● Required work:
Retype the passage of the text on patience and practice between "It’s quite possible" and "ALL busy people!", inclusive.

● Extracted text:
⁂
10. Patience And Practise

The “Third Hour Of The Third Day” – rule

If we are lucky enough, life may have given us an opportunity to use some newfound time to develop our musicality, and I believe the way to deepen this is to develop our power of concentration. That part of us that seeks purposefulness and satisfaction through creating, is often frustrated and malnourished. This isn’t always because of lack of time in which to attune ourselves to a creative headspace- it is often because we remain underdeveloped in our staying power when there IS an opportunity.

It’s quite possible we are too hard on ourselves when improvement is not quickly apparent, and we may only rarely sink deep enough into the music to have a proper “delve” or experience any authentic union with the instrument. We are ALL busy people!

If you are in a situation where that extra time with an instrument might become possible, and you want to ENJOY it, try my “Third Hour Of The Third Day” rule:

Don’t expect any particular improvement until the third consecutive day of practise, and not until the third hour.

So you have committed to three hours a day for three days. That’s the stuff of full time college students and not older folks with mortgages and kids, right? Well, try and fashion a challenge as close to this as you can, the important part being that you are playing for a good deal of time WITHOUT any expectation of improvement. You are just playing, “playing” like a child plays.
⁂
● Dataset:

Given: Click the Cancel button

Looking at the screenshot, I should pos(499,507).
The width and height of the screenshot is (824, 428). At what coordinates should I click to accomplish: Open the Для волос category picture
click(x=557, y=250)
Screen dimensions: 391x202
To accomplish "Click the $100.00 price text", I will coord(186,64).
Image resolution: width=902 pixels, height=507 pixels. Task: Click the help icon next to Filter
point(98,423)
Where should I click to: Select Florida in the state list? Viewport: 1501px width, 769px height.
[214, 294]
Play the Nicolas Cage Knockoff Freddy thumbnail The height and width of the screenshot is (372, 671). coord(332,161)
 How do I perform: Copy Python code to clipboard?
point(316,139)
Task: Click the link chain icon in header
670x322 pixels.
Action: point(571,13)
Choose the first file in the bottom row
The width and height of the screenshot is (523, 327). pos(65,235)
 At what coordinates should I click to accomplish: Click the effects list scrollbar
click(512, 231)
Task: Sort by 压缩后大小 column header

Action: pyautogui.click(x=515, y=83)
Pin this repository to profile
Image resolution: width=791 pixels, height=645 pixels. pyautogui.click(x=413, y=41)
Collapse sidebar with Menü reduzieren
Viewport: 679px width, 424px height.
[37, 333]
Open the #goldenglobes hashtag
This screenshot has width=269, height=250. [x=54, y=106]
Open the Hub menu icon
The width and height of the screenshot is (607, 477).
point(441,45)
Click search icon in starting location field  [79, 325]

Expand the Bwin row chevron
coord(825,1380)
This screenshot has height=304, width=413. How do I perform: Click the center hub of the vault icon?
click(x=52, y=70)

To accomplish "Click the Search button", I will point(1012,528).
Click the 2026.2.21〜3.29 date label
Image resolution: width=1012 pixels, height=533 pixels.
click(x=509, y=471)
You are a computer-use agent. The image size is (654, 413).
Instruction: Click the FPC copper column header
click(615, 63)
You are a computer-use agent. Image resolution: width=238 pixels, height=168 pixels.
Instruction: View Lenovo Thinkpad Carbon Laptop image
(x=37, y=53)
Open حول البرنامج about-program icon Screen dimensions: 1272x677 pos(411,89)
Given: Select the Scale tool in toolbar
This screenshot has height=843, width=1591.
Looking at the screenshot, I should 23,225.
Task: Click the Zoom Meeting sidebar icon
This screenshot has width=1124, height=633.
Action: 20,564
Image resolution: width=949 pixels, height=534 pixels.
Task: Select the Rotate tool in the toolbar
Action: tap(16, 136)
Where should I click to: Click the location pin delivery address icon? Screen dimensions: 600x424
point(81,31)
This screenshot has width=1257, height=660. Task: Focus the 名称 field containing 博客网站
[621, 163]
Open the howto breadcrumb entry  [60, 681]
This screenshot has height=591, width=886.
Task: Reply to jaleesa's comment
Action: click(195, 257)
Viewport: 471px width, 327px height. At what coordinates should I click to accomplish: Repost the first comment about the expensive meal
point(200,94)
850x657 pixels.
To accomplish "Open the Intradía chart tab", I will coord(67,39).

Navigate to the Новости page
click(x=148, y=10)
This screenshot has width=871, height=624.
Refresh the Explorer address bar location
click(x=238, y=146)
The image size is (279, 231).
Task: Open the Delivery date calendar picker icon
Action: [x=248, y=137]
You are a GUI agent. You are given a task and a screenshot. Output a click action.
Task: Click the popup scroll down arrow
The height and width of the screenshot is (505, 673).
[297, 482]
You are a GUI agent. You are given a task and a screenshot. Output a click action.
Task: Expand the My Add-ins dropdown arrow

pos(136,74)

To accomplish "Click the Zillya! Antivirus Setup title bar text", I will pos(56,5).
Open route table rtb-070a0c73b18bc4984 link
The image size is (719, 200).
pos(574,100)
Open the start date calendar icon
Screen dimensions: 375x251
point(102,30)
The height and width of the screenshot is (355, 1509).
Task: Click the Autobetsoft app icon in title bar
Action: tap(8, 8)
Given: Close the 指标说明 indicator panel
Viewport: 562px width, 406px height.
⁂
● Task solution:
It’s quite possible we are too hard on ourselves when improvement is not quickly apparent, and we may only rarely sink deep enough into the music to have a proper “delve” or experience any authentic union with the instrument. We are ALL busy people!